>>
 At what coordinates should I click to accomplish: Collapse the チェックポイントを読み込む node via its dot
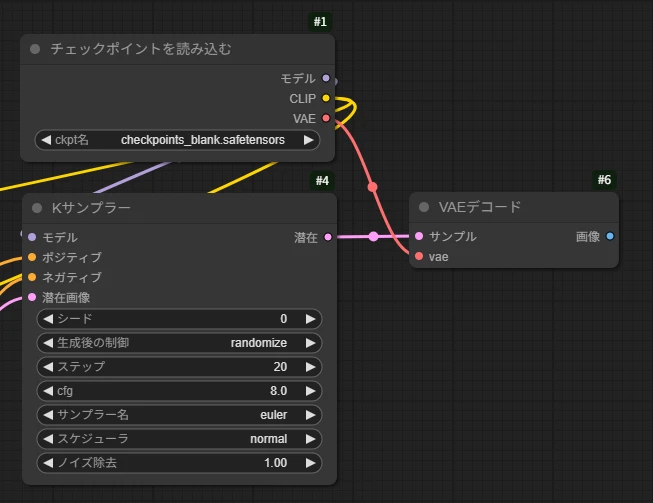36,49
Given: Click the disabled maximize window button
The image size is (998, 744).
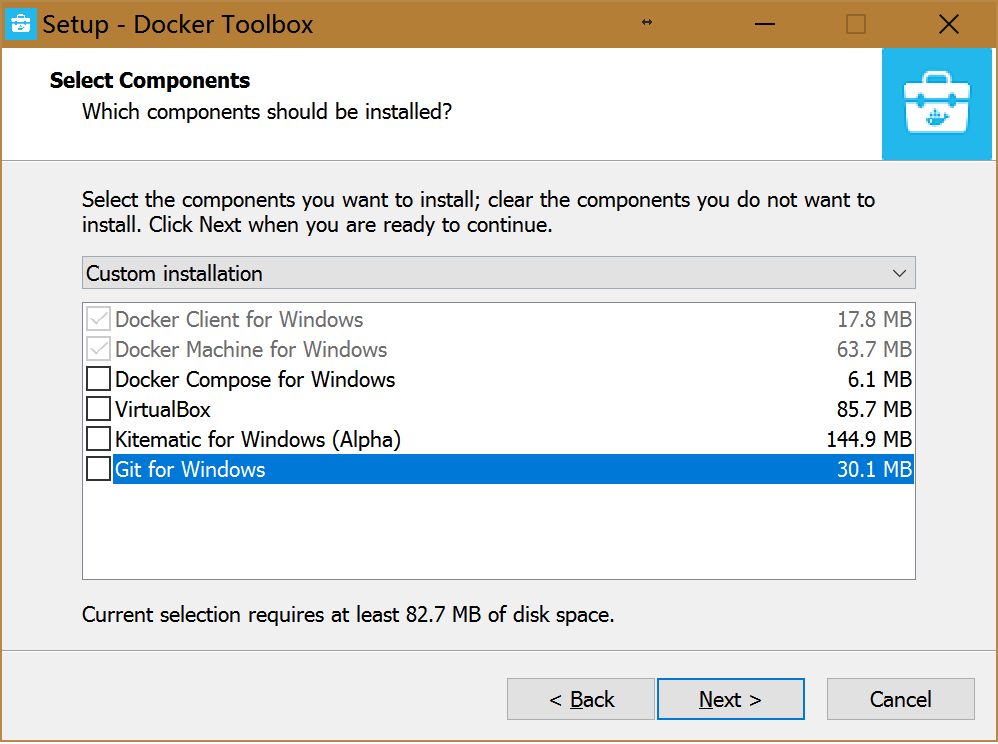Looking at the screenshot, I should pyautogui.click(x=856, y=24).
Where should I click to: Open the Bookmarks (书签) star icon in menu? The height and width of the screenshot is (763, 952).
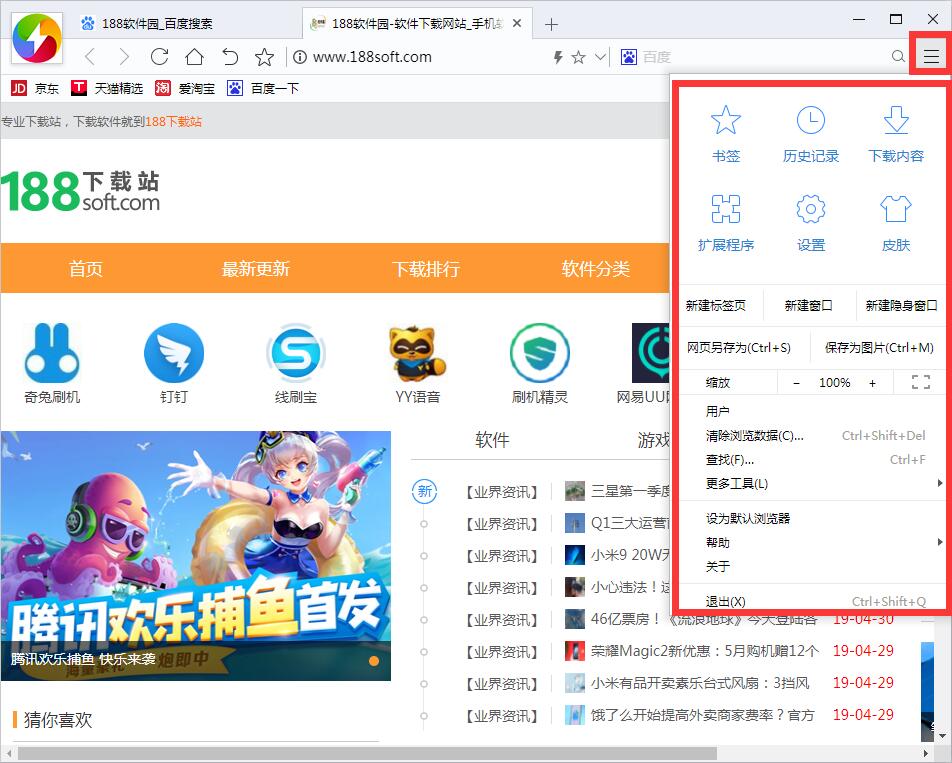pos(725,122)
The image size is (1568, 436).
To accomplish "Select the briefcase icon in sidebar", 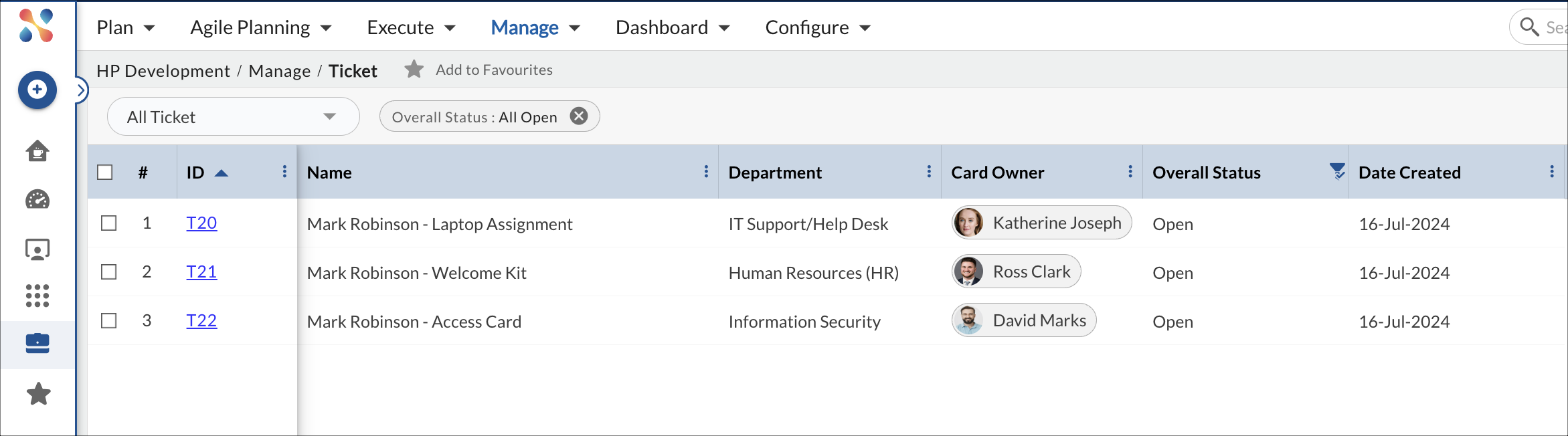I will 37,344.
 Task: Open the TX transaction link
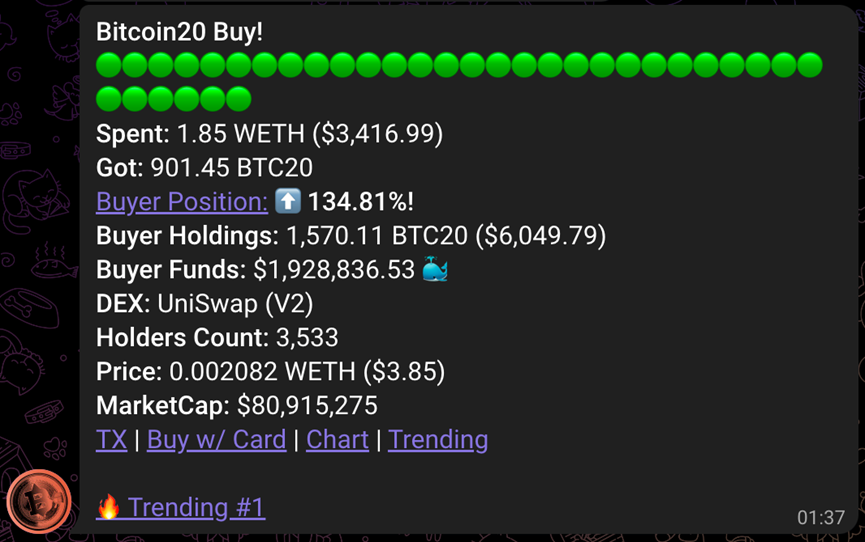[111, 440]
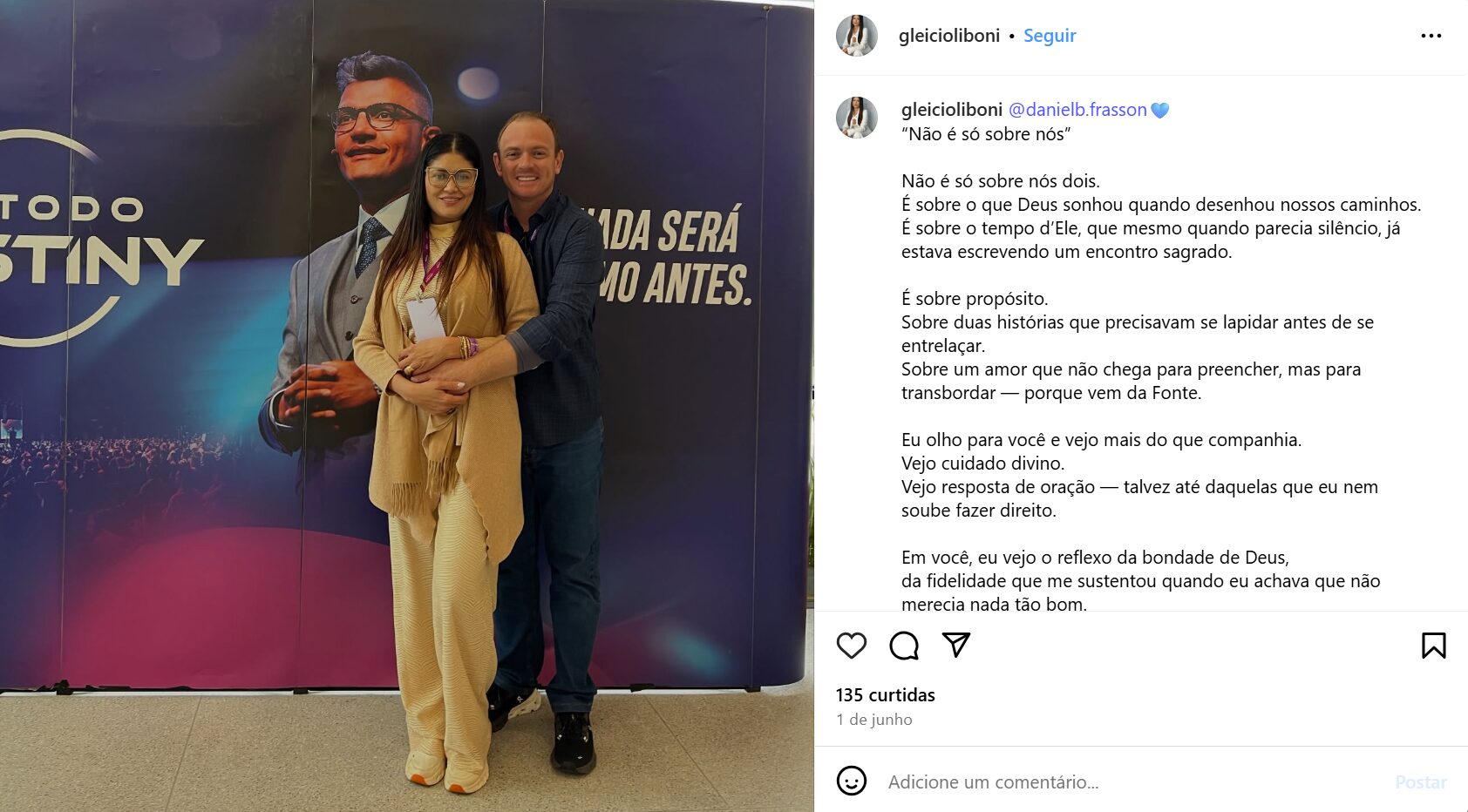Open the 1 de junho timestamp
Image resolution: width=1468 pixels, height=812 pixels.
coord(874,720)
<<
Please copy the data exactly, starting with the line that contains "Given: Click the" and going on through the line that contains "pos(725,122)", and leave out the pictures.

Given: Click the disabled maximize window button
The image size is (998, 744).
Looking at the screenshot, I should pyautogui.click(x=856, y=24).
Where should I click to: Open the Bookmarks (书签) star icon in menu? The height and width of the screenshot is (763, 952).
pos(725,122)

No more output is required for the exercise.